Pero las consecuencias no son solo para los consumidores de pornografía. Y eso es todavía más preocupante. Si te tiras por un barranco y te matas, allá tú. El problema es cuando al tirarte por el barranco arrastras a unos cuantos contigo. Porque, si ves porno, los cambios en tu cerebro y en tu visión de la realidad me afectan directamente a mí. A mí, a mis hermanas, amigas, hijas. Afectan a cómo la mitad de la sociedad percibe a la otra mitad, y esa percepción es de todo menos positiva.

¿Qué hay detrás de la violación en grupo de La Manada? Pornografía. ¿Qué hay detrás del alarmante aumento de (micro) machismos en las escuelas e institutos? Pornografía, niños y niñas cuyo “normal” significa mujeres dominadas, al servicio del placer del hombre, objetos sexuales sin voz ni voto. Flaco favor a siglos de lucha por la igualdad.

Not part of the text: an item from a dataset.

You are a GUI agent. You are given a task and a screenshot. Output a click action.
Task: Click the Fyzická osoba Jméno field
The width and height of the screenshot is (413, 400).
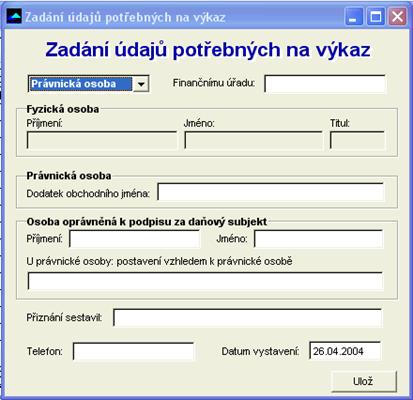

El consumo de pornografía cambia el cerebro del hombre. La pornografía ya está cambiando el cerebro de toda una generación de niños y adolescentes que serán los hermanos, amigos, novios, maridos, padres, colegas, jefes, pastores, teólogos, predicadores, etc., de mañana. Hombres que, en teoría, deberían relacionarse de igual a igual con las mujeres con las que se encuentren a su paso pero que, en realidad, y sin que nadie sea consciente de ello porque el porno ha alterado sus cerebros, verán a las mujeres como objetos sexuales, a dominar, a abusar, para su placer y servicio. Hombres incapaces de mantener una relación sana porque su cerebro ha anulado los conductos que se lo permitían

Y esto, señores, ya está pasando. Dentro y fuera de la iglesia. Solo que nosotros, en teoría, sabemos. En teoría, todavía podemos acceder a ese cerebro normal, a esa sexualidad y relaciones sanas diseñadas por Dios de las que tanto hablamos en, creo yo, foros que, en realidad, y comparado con lo que se nos viene encima, no importan tanto. Ojalá seamos capaces, como cristianos, de verle las orejas al lobo cuando aún hay algo de tiempo para ser de verdad sal y luz a esta tierra.